» **BRIEF**:
Output, exactly and with no pictures, the line that contains "You are a computer-use" and every line that comes after it in the data below, the last one included.

##############################

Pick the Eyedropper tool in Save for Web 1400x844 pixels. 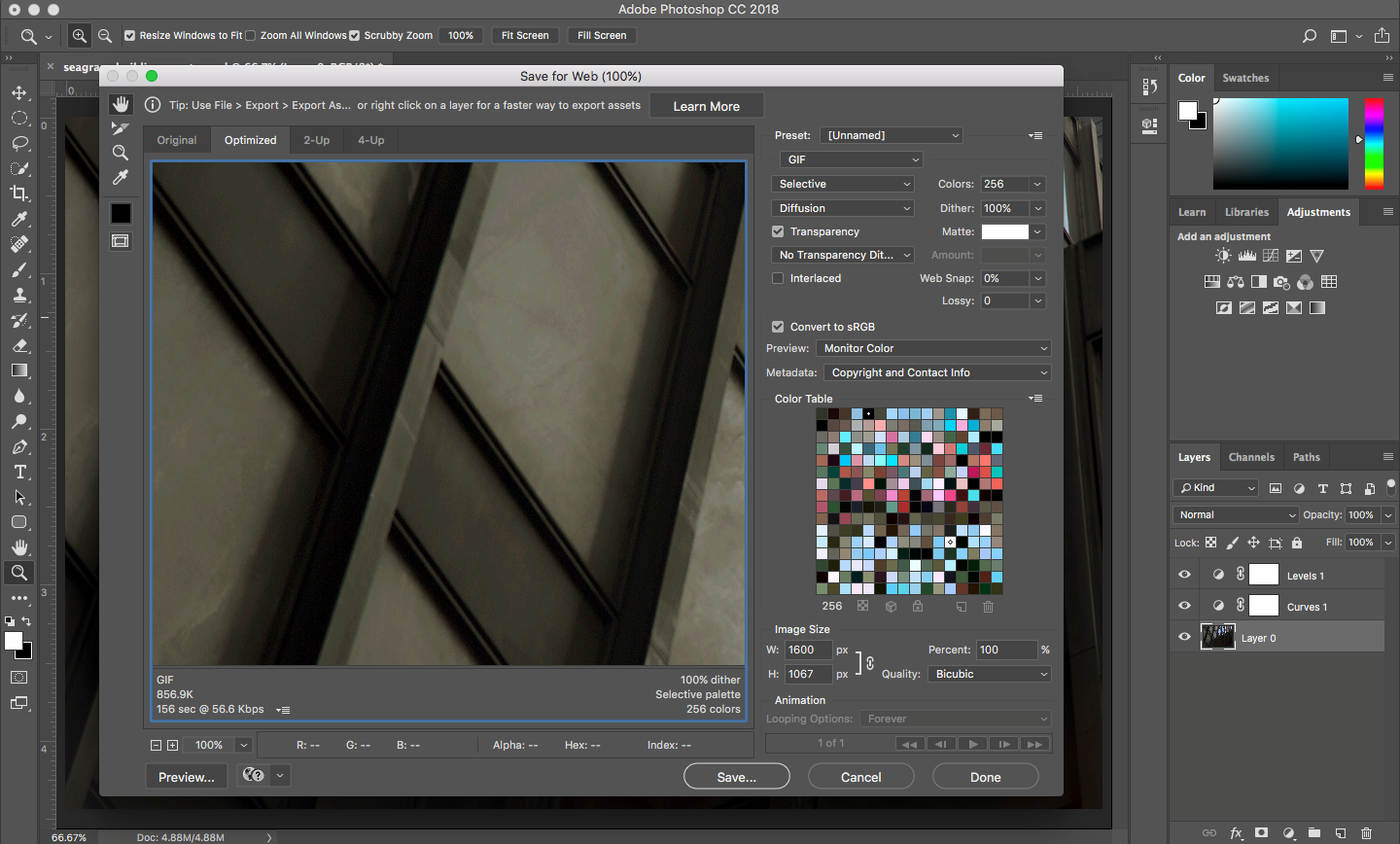pos(121,177)
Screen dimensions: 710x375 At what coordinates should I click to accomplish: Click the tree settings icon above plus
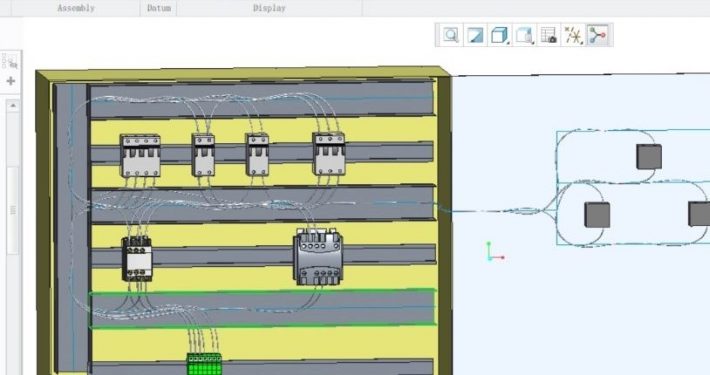coord(10,61)
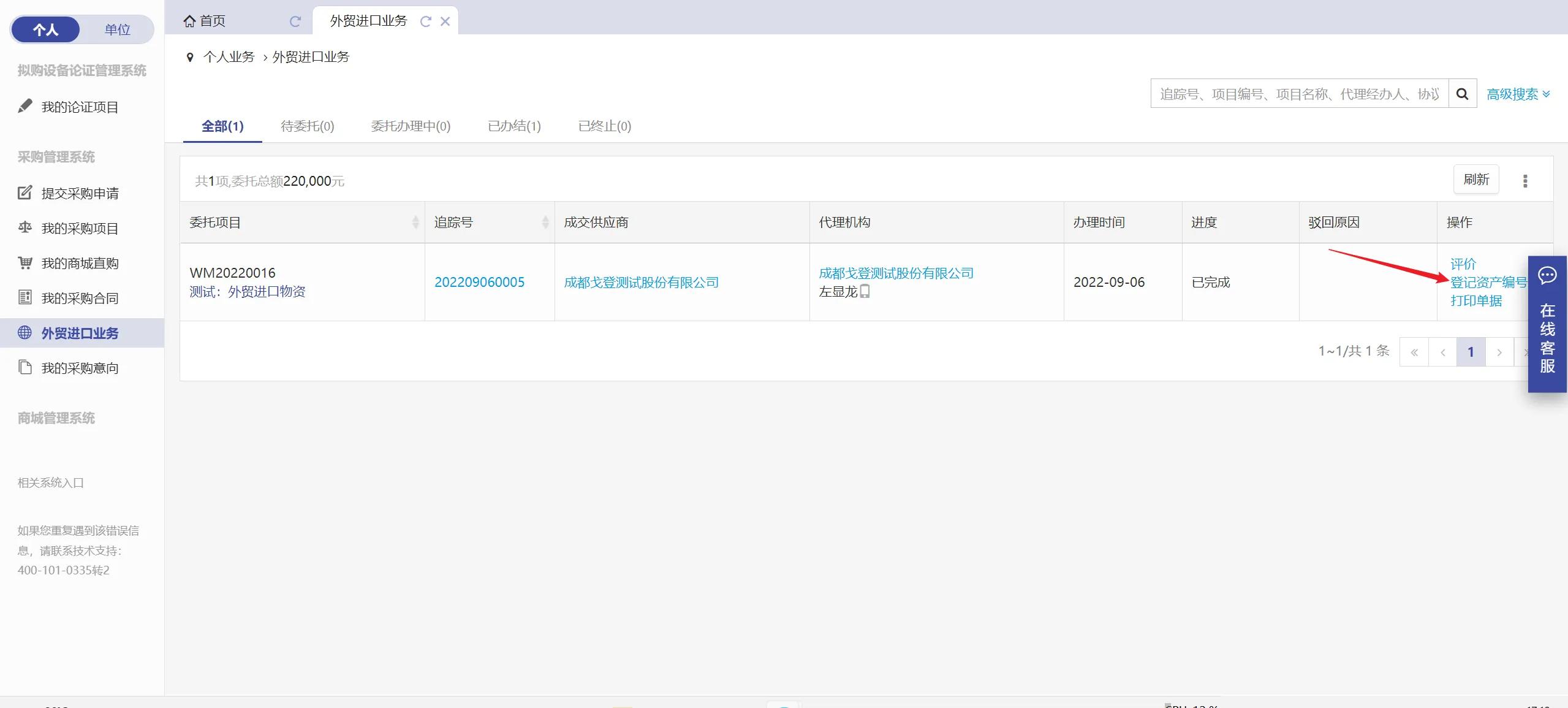The width and height of the screenshot is (1568, 708).
Task: Open the three-dot more options menu
Action: pyautogui.click(x=1525, y=181)
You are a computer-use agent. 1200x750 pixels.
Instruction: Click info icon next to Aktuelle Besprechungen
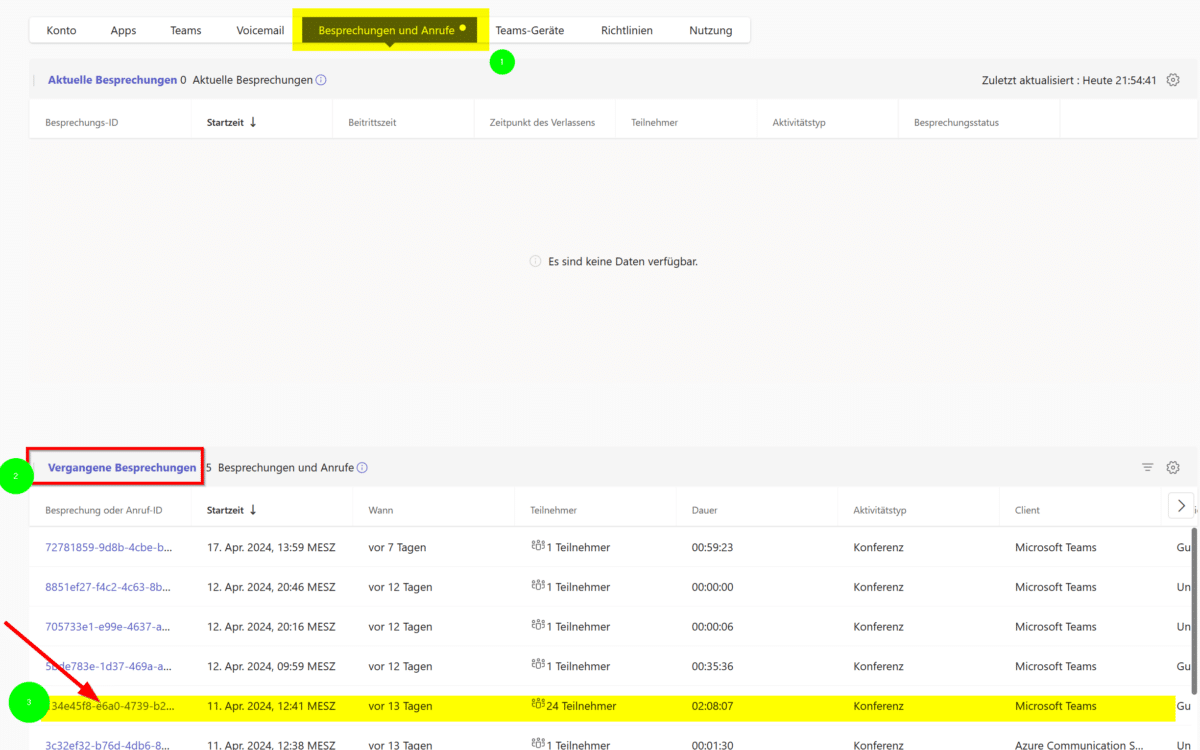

##############################

» **ANSWER SPACE**:
You are a computer-use agent. 1200x750 pixels.
Instruction: Click info icon next to Aktuelle Besprechungen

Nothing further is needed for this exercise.